◆ Data rows:
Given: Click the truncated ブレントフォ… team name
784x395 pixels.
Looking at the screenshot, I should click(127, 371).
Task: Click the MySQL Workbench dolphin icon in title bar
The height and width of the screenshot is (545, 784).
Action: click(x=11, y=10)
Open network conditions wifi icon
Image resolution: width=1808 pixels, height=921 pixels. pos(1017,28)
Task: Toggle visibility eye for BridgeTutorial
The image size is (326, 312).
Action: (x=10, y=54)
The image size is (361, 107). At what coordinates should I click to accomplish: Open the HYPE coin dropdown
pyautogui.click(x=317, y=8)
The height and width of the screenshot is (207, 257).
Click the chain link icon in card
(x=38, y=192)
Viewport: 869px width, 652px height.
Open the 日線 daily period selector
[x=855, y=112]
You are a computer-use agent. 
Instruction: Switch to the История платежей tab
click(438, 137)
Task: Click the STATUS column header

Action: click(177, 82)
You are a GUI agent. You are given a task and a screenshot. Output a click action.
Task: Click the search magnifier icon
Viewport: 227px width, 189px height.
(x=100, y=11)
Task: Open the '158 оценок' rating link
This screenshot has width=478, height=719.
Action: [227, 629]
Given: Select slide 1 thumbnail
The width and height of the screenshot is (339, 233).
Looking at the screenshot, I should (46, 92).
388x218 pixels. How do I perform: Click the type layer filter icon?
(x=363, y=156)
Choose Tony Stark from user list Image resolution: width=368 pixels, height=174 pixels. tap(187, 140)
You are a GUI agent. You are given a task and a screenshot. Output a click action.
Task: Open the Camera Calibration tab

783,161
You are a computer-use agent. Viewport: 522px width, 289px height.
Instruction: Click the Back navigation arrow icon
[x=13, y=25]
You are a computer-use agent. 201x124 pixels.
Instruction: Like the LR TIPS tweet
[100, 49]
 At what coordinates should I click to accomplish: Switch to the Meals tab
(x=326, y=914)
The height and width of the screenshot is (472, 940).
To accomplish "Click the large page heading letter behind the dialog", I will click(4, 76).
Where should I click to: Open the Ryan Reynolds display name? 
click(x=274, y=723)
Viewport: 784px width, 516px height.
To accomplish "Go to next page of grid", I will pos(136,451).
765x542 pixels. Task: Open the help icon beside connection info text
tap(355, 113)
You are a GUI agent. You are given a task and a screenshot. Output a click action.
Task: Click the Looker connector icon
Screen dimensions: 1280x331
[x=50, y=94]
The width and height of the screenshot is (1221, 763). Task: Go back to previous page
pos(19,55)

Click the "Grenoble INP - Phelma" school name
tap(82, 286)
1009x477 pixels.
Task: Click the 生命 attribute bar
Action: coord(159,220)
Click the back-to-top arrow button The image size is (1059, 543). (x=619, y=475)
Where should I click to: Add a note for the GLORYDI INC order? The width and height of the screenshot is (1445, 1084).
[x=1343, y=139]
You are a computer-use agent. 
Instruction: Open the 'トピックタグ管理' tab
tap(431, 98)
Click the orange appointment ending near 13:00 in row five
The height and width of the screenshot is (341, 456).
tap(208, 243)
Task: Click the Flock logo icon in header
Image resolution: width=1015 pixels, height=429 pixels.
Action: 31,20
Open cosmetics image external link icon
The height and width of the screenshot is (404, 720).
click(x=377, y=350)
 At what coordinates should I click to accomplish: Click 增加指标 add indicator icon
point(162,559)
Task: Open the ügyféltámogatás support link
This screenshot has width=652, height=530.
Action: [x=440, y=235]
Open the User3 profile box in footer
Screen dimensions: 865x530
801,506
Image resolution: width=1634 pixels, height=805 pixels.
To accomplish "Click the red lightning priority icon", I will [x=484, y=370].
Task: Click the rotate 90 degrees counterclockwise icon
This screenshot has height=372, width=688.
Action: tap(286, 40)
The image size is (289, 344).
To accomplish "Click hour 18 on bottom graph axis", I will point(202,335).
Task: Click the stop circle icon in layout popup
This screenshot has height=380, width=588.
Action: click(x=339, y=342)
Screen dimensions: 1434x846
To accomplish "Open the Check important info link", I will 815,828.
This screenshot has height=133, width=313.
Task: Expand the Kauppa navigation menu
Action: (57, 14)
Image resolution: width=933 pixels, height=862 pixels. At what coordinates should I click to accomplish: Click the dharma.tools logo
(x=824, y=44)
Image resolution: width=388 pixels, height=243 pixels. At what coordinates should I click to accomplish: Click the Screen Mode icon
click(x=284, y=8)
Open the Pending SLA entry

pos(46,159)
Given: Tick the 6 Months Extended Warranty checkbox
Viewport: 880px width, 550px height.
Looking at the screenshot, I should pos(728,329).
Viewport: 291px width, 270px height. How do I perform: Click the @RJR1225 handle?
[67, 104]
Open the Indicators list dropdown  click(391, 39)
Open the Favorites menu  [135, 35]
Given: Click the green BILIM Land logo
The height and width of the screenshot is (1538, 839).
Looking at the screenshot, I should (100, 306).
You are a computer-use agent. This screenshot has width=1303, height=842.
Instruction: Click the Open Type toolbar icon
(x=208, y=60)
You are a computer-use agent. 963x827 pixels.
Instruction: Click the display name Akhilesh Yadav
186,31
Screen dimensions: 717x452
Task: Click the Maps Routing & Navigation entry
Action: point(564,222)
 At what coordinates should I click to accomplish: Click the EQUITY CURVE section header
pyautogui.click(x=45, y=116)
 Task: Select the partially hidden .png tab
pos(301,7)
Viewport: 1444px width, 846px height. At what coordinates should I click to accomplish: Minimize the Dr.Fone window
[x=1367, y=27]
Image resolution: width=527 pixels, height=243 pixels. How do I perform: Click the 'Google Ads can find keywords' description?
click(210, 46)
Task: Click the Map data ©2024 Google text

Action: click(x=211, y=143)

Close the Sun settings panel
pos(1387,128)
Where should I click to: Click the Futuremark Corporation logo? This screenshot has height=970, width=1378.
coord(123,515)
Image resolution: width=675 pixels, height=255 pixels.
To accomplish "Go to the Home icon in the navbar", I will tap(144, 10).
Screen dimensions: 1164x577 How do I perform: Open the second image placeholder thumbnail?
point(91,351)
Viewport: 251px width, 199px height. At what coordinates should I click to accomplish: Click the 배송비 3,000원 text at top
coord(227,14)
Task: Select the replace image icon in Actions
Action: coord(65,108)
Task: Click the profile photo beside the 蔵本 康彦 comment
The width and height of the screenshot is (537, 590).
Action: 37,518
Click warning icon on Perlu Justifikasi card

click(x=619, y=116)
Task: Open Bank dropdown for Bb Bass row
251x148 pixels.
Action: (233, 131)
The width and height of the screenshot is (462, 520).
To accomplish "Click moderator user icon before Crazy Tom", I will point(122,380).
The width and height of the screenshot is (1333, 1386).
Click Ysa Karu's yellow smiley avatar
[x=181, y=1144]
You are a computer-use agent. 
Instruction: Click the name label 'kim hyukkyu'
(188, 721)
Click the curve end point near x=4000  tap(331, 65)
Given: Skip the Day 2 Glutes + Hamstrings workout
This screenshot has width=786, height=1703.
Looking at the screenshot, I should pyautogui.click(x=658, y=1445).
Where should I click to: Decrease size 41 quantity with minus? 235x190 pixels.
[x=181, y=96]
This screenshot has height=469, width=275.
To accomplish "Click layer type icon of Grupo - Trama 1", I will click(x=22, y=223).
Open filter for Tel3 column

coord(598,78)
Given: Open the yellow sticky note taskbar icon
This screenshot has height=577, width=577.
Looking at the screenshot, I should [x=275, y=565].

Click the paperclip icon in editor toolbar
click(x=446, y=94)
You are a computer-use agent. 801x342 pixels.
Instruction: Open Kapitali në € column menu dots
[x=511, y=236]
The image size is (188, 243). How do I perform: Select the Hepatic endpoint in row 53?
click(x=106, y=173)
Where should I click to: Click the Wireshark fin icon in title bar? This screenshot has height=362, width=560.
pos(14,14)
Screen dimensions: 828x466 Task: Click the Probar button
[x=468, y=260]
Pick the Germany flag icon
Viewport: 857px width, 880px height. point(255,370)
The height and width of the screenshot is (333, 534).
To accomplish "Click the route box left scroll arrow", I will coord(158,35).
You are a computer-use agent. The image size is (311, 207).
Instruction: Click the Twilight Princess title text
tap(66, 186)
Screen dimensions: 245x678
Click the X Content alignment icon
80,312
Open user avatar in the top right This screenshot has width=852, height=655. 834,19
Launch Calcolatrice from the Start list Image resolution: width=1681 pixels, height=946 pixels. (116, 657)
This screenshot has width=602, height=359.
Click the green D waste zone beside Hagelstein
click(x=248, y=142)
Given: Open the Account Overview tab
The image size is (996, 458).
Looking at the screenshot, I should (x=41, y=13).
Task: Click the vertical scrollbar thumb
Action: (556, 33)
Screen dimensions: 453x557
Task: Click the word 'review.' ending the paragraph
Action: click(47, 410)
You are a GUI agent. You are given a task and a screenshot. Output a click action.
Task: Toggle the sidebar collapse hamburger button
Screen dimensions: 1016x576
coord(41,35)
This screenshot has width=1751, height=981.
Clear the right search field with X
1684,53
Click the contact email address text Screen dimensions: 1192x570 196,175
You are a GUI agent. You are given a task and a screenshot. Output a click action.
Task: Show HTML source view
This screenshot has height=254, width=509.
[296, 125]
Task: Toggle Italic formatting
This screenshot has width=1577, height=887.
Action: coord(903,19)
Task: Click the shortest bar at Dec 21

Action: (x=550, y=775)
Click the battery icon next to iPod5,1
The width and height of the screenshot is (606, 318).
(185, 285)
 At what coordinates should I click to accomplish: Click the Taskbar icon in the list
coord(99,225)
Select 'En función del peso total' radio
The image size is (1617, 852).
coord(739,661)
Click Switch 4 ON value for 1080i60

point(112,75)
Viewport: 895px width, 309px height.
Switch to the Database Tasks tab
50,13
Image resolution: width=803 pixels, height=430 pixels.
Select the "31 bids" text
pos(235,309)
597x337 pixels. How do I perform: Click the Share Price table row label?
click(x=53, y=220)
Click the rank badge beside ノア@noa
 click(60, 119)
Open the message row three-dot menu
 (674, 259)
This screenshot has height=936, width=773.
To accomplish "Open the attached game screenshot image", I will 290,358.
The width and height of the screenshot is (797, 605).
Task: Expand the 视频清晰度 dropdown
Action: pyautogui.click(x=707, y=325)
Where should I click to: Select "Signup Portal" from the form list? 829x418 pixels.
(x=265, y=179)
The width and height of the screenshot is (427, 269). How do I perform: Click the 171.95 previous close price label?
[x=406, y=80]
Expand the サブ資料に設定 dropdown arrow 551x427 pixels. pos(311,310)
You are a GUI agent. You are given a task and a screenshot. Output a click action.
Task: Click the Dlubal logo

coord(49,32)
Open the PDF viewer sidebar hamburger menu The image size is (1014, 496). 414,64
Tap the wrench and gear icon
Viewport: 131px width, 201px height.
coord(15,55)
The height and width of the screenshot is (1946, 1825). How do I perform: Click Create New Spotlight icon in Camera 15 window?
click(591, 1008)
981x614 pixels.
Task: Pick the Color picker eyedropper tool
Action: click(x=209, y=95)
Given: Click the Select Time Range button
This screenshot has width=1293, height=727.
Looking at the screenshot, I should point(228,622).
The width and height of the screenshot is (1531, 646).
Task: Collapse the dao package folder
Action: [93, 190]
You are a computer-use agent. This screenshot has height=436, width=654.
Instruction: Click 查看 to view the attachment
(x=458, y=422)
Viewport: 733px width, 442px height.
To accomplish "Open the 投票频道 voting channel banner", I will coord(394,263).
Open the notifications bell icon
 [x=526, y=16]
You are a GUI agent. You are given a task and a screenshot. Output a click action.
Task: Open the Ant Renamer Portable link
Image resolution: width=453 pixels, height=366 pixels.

◆ Exercise goal:
Copy the listing word for word, from its start through the line that contains "Action: [227, 629]", with both ends included.

◆ Reply to the task:
Given: Click the truncated ブレントフォ… team name
784x395 pixels.
Looking at the screenshot, I should click(127, 371).
Task: Click the MySQL Workbench dolphin icon in title bar
The height and width of the screenshot is (545, 784).
Action: click(x=11, y=10)
Open network conditions wifi icon
Image resolution: width=1808 pixels, height=921 pixels. pos(1017,28)
Task: Toggle visibility eye for BridgeTutorial
The image size is (326, 312).
Action: (x=10, y=54)
The image size is (361, 107). At what coordinates should I click to accomplish: Open the HYPE coin dropdown
pyautogui.click(x=317, y=8)
The height and width of the screenshot is (207, 257).
Click the chain link icon in card
(x=38, y=192)
Viewport: 869px width, 652px height.
Open the 日線 daily period selector
[x=855, y=112]
You are a computer-use agent. 
Instruction: Switch to the История платежей tab
click(438, 137)
Task: Click the STATUS column header

Action: click(177, 82)
You are a GUI agent. You are given a task and a screenshot. Output a click action.
Task: Click the search magnifier icon
Viewport: 227px width, 189px height.
(x=100, y=11)
Task: Open the '158 оценок' rating link
This screenshot has width=478, height=719.
Action: [227, 629]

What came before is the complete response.